▶ Assigned task
Report every line of the records that contains the word "Viewport".

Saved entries
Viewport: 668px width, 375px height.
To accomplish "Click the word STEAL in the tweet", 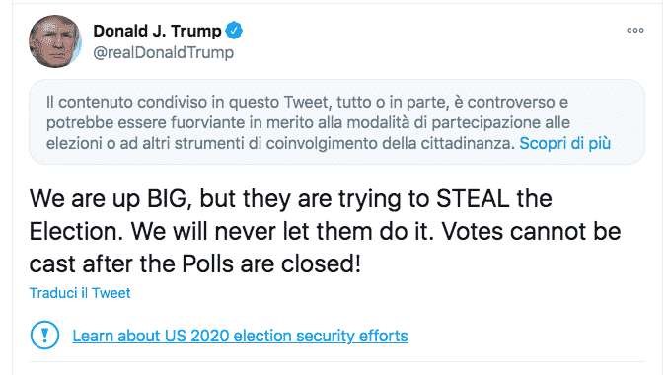I will [x=473, y=198].
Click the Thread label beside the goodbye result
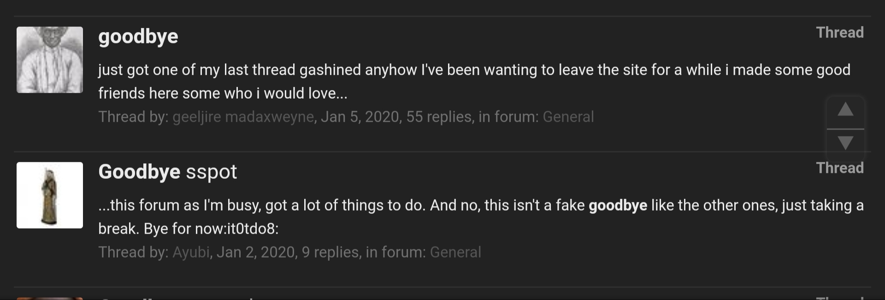 pos(840,32)
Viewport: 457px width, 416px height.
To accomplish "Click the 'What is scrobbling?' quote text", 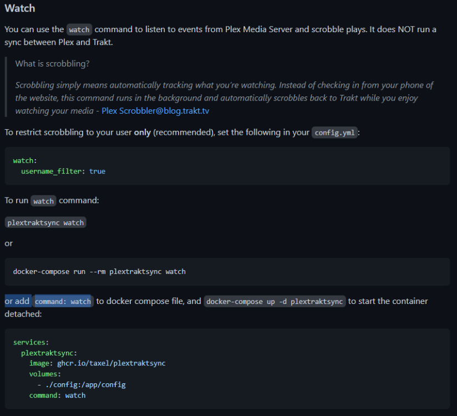I will [x=53, y=64].
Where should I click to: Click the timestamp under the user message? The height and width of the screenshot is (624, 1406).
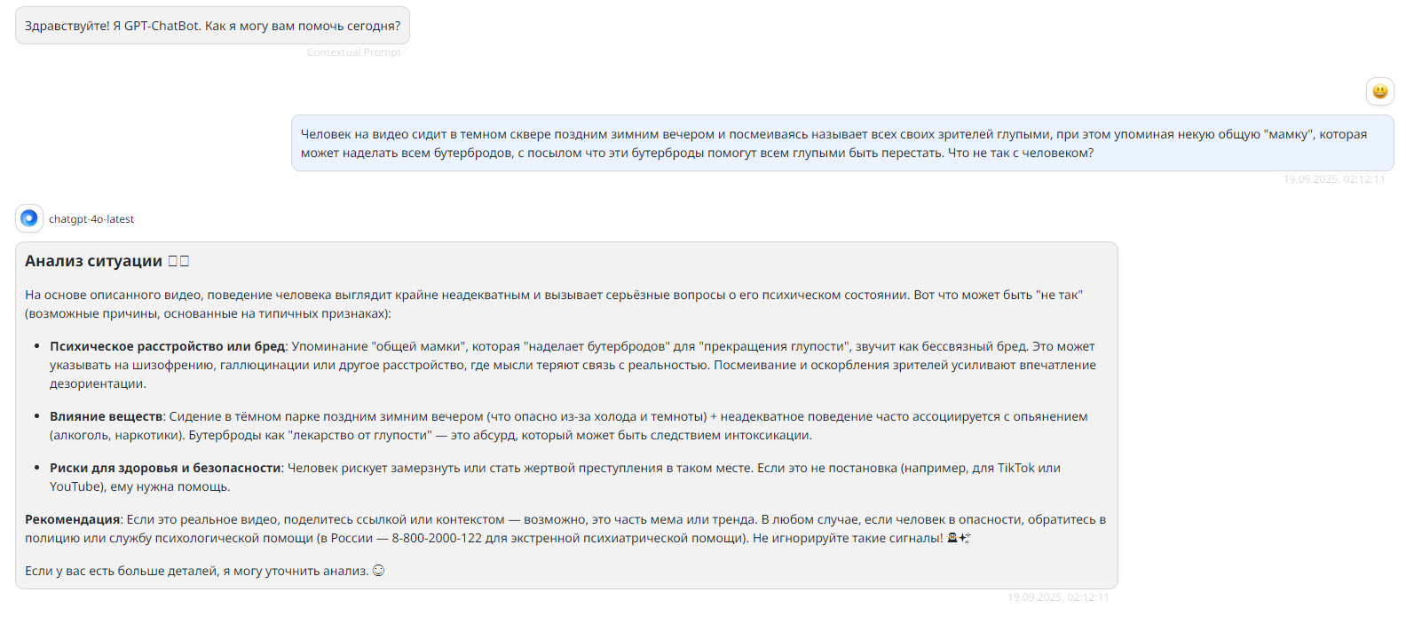(1333, 179)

▶ Completed exercise
Viewport: 668px width, 375px height.
Viewport: 457px width, 416px height.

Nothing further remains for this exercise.